La chronique
Catherine Russell est une enfant de la balle (son père a travaillé avec Louis Armstrong, sa contrebassiste de mère accompagné Mary Lou Williams), et n'est pas née du premier concert de gospel. Catherine Russell a la tête bien faite (professeur de chant à Boston), mais n'en oublie pas pour autant cette poussière des beuglants du sud des Etats-Unis où naquit le blues.
Catherine Russell chante bien, mais préfère ignorer l'école policée dans laquelle s'embrigade aujourd'hui la majorité des chanteuses de jazz, cette approche lisse et satinée, propre sur elle, qui donne le sentiment que tout le monde chante comme tout le monde. Catherine Russell n'est pas à la mode, et c'est inutile de le préciser : son univers reste celui des femmes fatales, des femmes fortes à qui on ne la fait plus, des après-midi orageuses et languides où les robes se défont d'elles-mêmes, de la buée sur le verre de limonade d'une enfance enfuie.

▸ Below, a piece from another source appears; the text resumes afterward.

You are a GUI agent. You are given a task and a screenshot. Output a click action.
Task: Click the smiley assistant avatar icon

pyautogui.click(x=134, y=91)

Catherine Russell a des lettres, fouinant dans le répertoire d'Alberta Hunter, ou de Bessie Smith, avec la même jubilation, abordant les standards profanes ou religieux avec une semblable dynamique. Catherine Russell ne constitue pas qu'un artefact nostalgique, nous rappellant, nimbée par l'incomparable saveur d'un violon acoustique, d'un accordéon dénudé, et d'une contrebasse, quelques fondamentaux de l'humanité : la vie, la mort, la forte poitrine des femmes amoureuses. Tout cela fait que celle qui va nous aider à aller vers le printemps mérite qu'on retienne son nom : Catherine Russell.